Recently, mutations in CIZ1 located at the long arm of chromosome 9 were described in several cases of autosomal dominant adult-onset cervical dystonia as identified by exome sequencing [66]. However, this finding has not yet been confirmed by others [67].

Recently, the combination of linkage analysis with whole-exome sequencing led to identification of ANO3 as a new cause of autosomal-dominant dystonia [68]. The age at onset ranged from early childhood to the forties [69]. The clinical picture consisted of focal dystonia affecting the neck, laryngeal muscles, and upper limbs accompanied by 6-Hz dystonic tremor with or without superimposed myoclonus in some. The duration of the myoclonic bursts was most consistent with a subcortical type. Tremor was the sole initial manifestation in some individuals with ANO3 mutations, leading to misdiagnosis as essential tremor [69]; however, genetic studies in an independent cohort of essential tremor patients (with a positive autosomal-dominant family history) did not identify further ANO3 mutations [70].

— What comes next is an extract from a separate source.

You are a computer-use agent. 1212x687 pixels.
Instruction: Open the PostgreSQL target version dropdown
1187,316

The ANO3 gene, located at chromosome 11p14, encodes a protein called anoctamin 3, a predicted Ca2⁺-gated chloride channel with high expression in the striatum. Notably, related genes from the ANO family have also been linked to neurological disease (ANO5 to several forms of muscular dystrophy and ANO10 to autosomal-recessive spinocerebellar ataxia) [68].

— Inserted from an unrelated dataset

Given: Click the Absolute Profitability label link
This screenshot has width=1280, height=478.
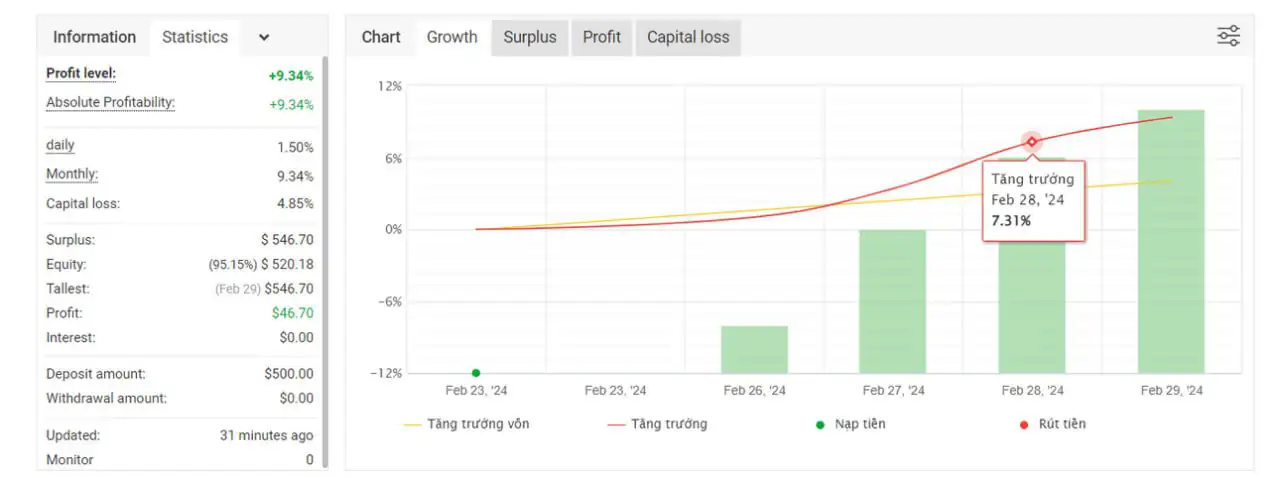Looking at the screenshot, I should click(110, 103).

Recently, using exome sequencing, mutations in GNAL were identified in two families with primary torsion dystonia [71]. A handful of other patients from different ethnic backgrounds were since reported [72–75], while other researchers did not detect any changes in their cohort [76]. The clinical phenotype consists of focal or segmental, mainly cervical dystonia, with a relatively broad range in the age of onset and spreading to other muscles, especially the facial muscles [71].

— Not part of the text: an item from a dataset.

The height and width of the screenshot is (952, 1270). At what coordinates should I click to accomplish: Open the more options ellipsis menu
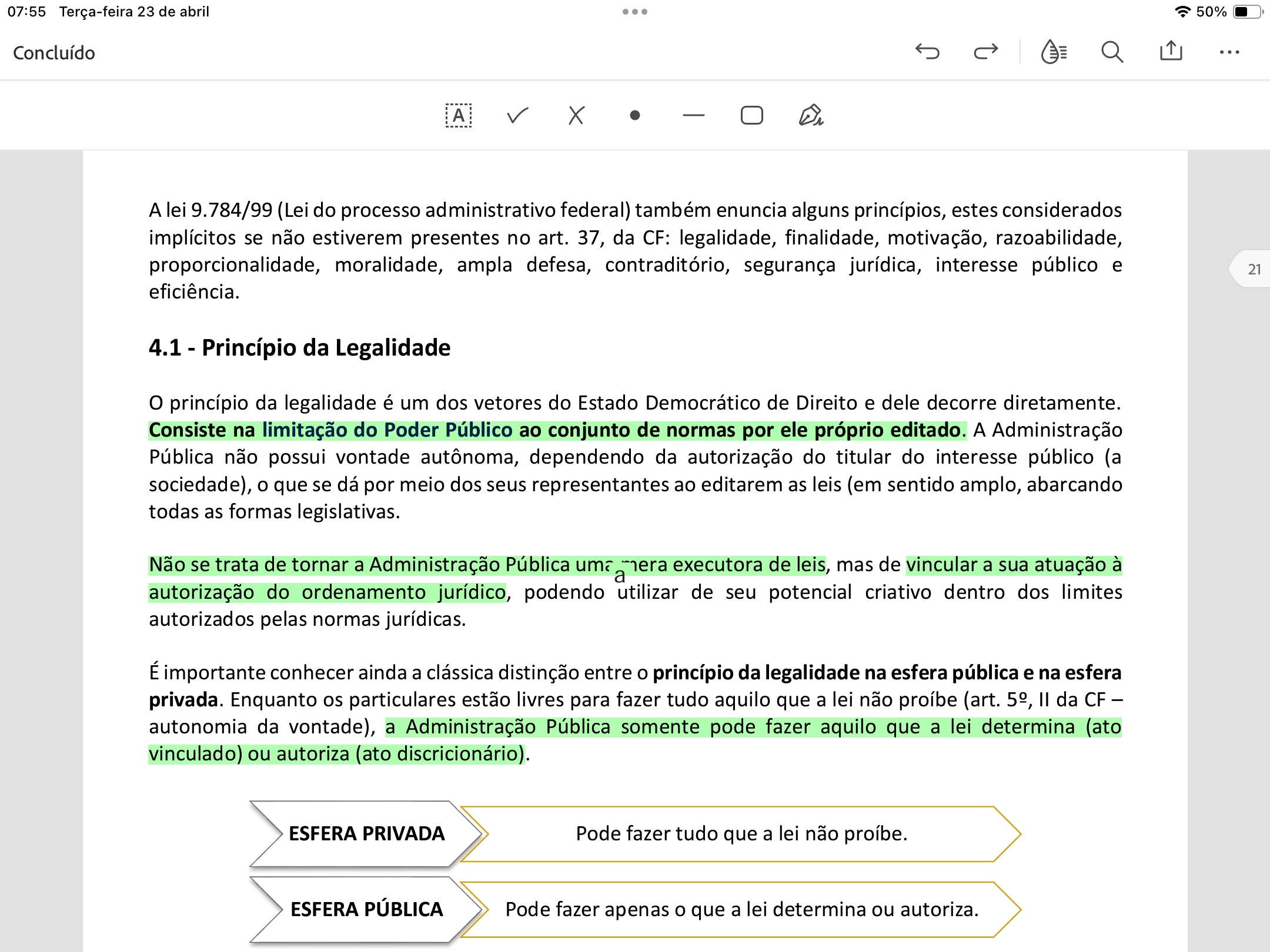pyautogui.click(x=1229, y=52)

The group of paroxysmal dyskinesia is defined as abnormal involuntary movements of intermittent or episodic nature. The phenotype varies but tends to be dystonic and/or choreic and may be complex. Episodes are sudden in onset and without change in consciousness. Subtypes include the nonkinesigenic variant (PNKD), the kinesigenic variant (PKD), and the exercise-induced variant (PED) according to the triggering factors (for review see [77, 78]). While secondary causes should be excluded, genetic forms, usually with autosomal-dominant inheritance, are recognized. They are discussed in detail in Chap. 10.